Earlier versions had them pre-computed:
http://unicode.org/Public/cldr/2.0.1/  posix.zip
Comment 1 Baptiste Daroussin freebsd_committer 2016-10-22 20:10:04 UTC
This should be fixed in FreeBSD 11 where they have been completly reworked (unfortunately it won't be mergeable on 10) can you confirm?
Comment 2 Karl Williamson 2016-11-01 17:17:35 UTC
(In reply to Baptiste Daroussin from comment #1)

Yes, these are no longer showing as bugs.

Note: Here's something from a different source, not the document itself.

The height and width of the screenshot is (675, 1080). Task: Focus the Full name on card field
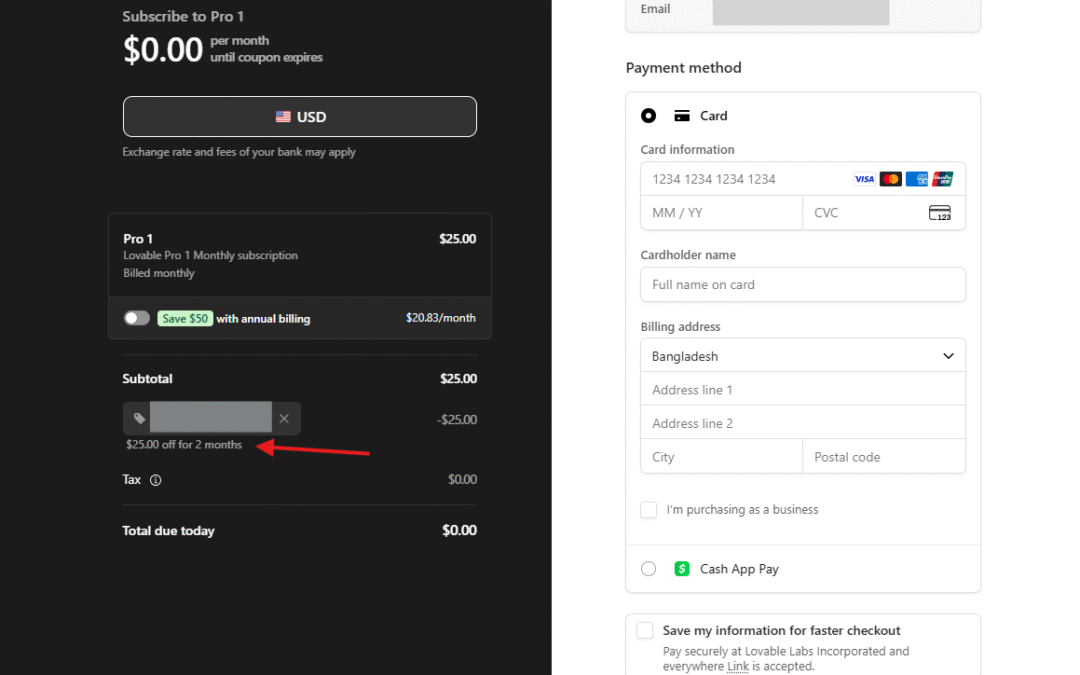click(802, 285)
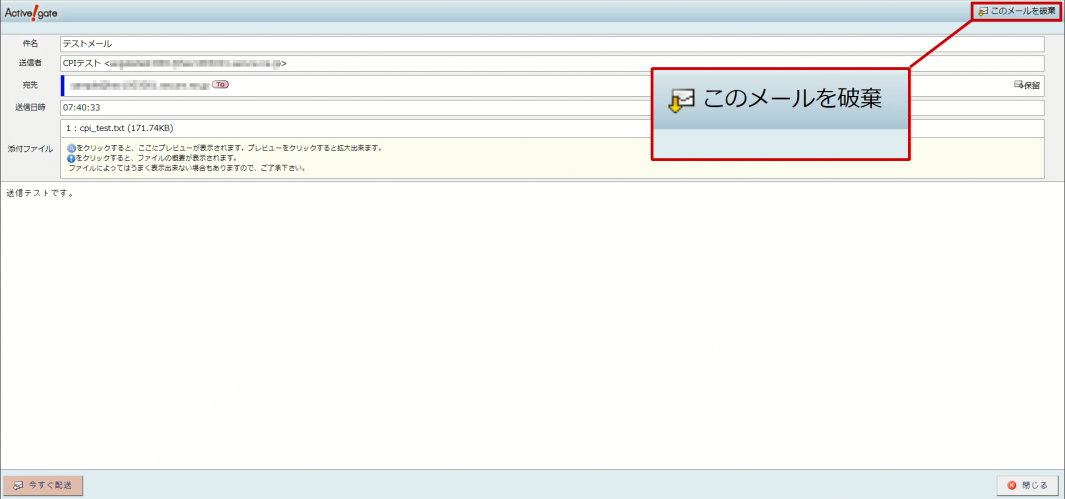1065x499 pixels.
Task: Click the 送信日時 value 07:40:33
Action: tap(82, 107)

However, the UTF-8 locales in this release show some collation weirdness for some controls.  If we actually find this is a probable bug, we will file a new bug report
Comment 3 Baptiste Daroussin freebsd_committer 2016-11-01 20:31:59 UTC
Yes there is a bug, I will request and errata for, don't know if that fixes the one you found, but I will merge my fixes in 11-STABLE next week and request en errata
Comment 4 Yuri Pankov freebsd_committer 2018-11-15 16:02:28 UTC
Looking at the UnicodeData.txt, 0xbd is "VULGAR FRACTION ONE HALF", are sure it should be "upper"?
Comment 5 Karl Williamson 2018-11-15 18:48:44 UTC
(In reply to Yuri Pankov from comment #4)

This bug is about Lithuanian locales where 0xBD is not the same as it is in Unicode
Comment 6 Yuri Pankov freebsd_committer 2018-11-15 20:12:19 UTC
(a bit of ugly code)

$ cat t.c
#include <err.h>
#include <locale.h>
#include <stdio.h>
#include <stdlib.h>
#include <wchar.h>

        char mbc[] = { 0xBD };
        wchar_t wc;

        if (setlocale(LC_ALL, "lv_LV.ISO8859-13") == NULL)
                err(1, "setlocale");
        if (mbtowc(&wc, mbc, 1) == -1)
                err(1, "mbtowc");
        printf("%#x\n", wc);

        return (0);
$ cc -o t t.c
$ ./t

So it looks like it *is* the same.  What character did you mean exactly?
Comment 7 Yuri Pankov freebsd_committer 2018-11-15 20:32:32 UTC
OK, sorry, I'm really starting to forget what single byte locales are, and that this code isn't applicable here.  But, luckily for me, ISO8859-13 charmap shows that 0xBD maps to 0x00BD wide character.